Late payments are a common problem in every company, and no one is immune. Let’s not forget the lessons left by companies such as Sears. Unpaid or late invoices often stem from human error and inefficient manual processes. These late payments create a negative ripple effect throughout the organization. From hours spent chasing customers to interruptions in cash flow, these challenges affect the bottom line. Enter in automated invoice processing. This makes it faster and easier to keep up-to-date with accounts while delivering the benefits of a positive customer experience and a happier retained client.

The benefit of automation: Reduced payment processing time

Digital payments are fast. In fact, Deloitte’s PayTech Revolution report found processing digital payments is more than 50% faster than traditional payments. As quicker payment processing translates to better management of the company’s receivables, we see Customer Experience officers (CXOs) and Accounts Payable (AP) teams rejoice.

This frees up the AP team to do what they do best, focus on delivering the financial reporting. Becoming strategic partners with management and providing real-time updates means better decision-making. This can help protect the company’s financial stability and reputation with suppliers.

#2. Not Being Organized of 3 common cash flow problems

75% of struggling small business owners believe disorganization leads to productivity loss.  Instead of focusing on the task at hand, employees are busy sorting through paperwork. It’s essential to streamline AR/AP processes to keep things organized and increase productivity. 

One of the biggest downsides to the organization element is time lost. Accounting teams should be working on important tasks or at least fulfilling ones, not searching through paperwork looking for account names and numbers.

In fact, 72 percent of finance teams spend up to 10 people-hours per week, or 520 hours per year on AP-related tasks that could be automated, such as invoice processing, supplier inquiries, supplier payments execution, PO matching, new supplier registration, and payment reconciliation, according to CPA Practice Advisor.  

The benefit of automation: Diminished administration expenses

Digital payments significantly reduce reconciliation fees and effort.
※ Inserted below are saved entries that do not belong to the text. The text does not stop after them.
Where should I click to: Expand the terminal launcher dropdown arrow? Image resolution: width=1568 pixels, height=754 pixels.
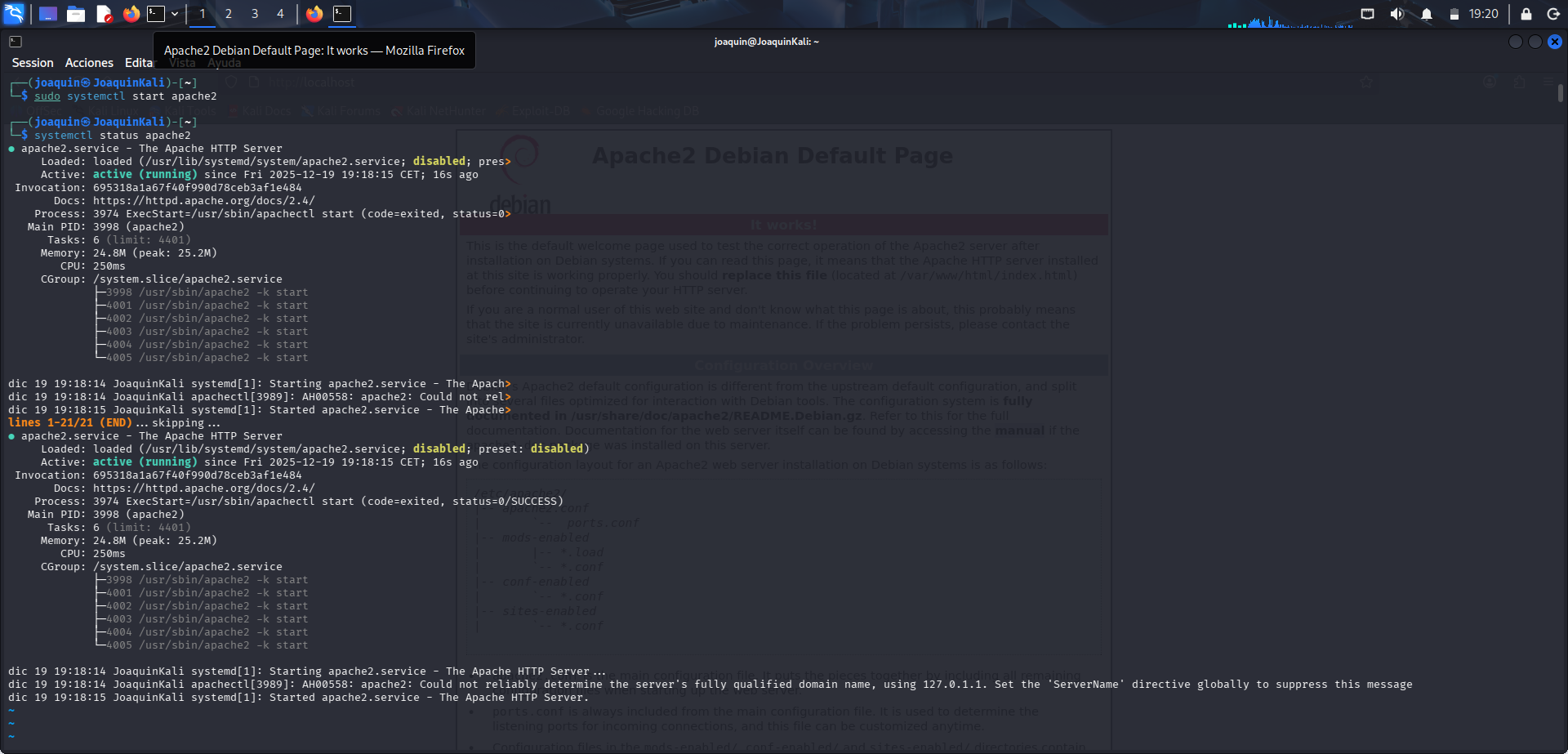pyautogui.click(x=175, y=14)

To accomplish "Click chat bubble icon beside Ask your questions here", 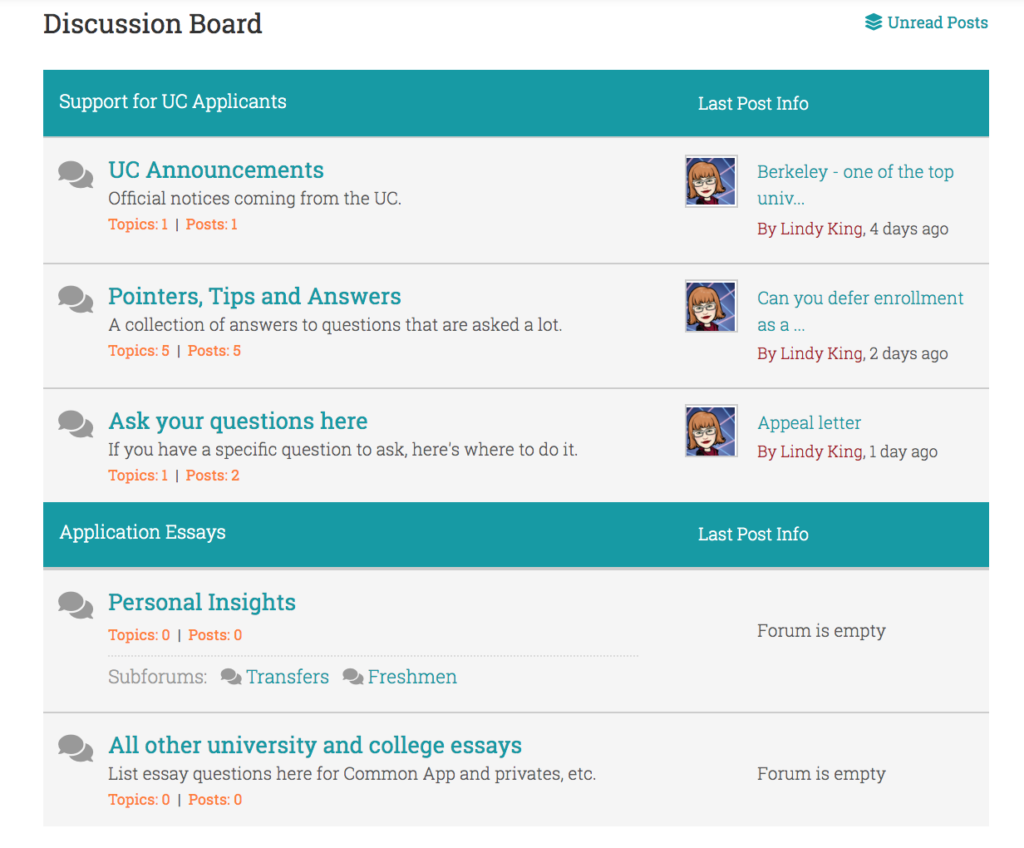I will [x=76, y=424].
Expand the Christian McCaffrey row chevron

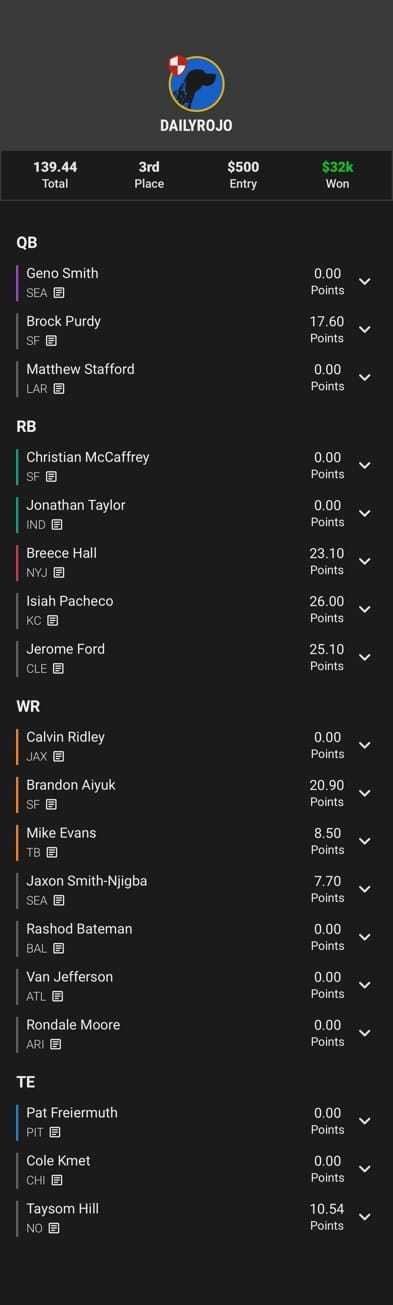pyautogui.click(x=365, y=466)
The total cost-efficiency gains could go as high as 500%. All this cost reduction naturally reflects in improved EBITDA.

Automating processes also tend to be a big morale boost within the accounting team. 
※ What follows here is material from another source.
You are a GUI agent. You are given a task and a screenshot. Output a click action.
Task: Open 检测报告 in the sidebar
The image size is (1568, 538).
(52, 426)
#3. Varying Payments Terms 

Traditional billing solutions are not designed to accommodate different payment terms, new pricing or new offerings. This means a backlog in offerings, difficulty in finding the right pricing and eventually delayed revenue. 

AR/AP automated solutions allow for flexibility. It allows customers different payment options. And it makes life easier for the accounting team in terms of payment reconciliation. 

Benefits of automation: Scale

AR/AP automation helps enable and support enterprise growth. Meanwhile, the accounting team transforms into a powerful centre for insight due to new tools built into accounting software that offer looks into customer behaviour.

Stronger vendor relationships are also a benefit. Delayed invoices or delayed payments will affect the relationship over time, but this will never be an issue by going the automation route. And the relationship will benefit and, in turn, positively affect the enterprise.

What’s Next? 

Here at VoPay, our innovative payment technology and verification tools meet AR/AP automation to create a complete financial solution to empower businesses to automate labour-intensive processes, maximize working capital, and facilitate faster cash conversion. 

All of the benefits of automation mentioned above are highlighted within VoPay’s products, as well as:

Improved customer loyalty 

With 86% of buyers willing to pay more for a great customer experience, CFOs are now revamping their age-old AR management practices to make it more user-friendly. With VoPay, organizations have experienced meaningful customer interactions through customer self-service options where users select and pay invoices from anywhere, anytime.

Advanced compliance 

With best-in-class payment technology and open banking verification solutions, enterprises can unlock better automation tools for digital payment processing. It also enables two-factor authentication, role-level access, and fund-on-file tokenization.

Zero-touch processing

With ‘zero-touch processing,’ companies can deliver invoices to customers with payment links. Remittance information is directly collected and matched to organizational codes with minimal manual intervention with the advanced OCR engine.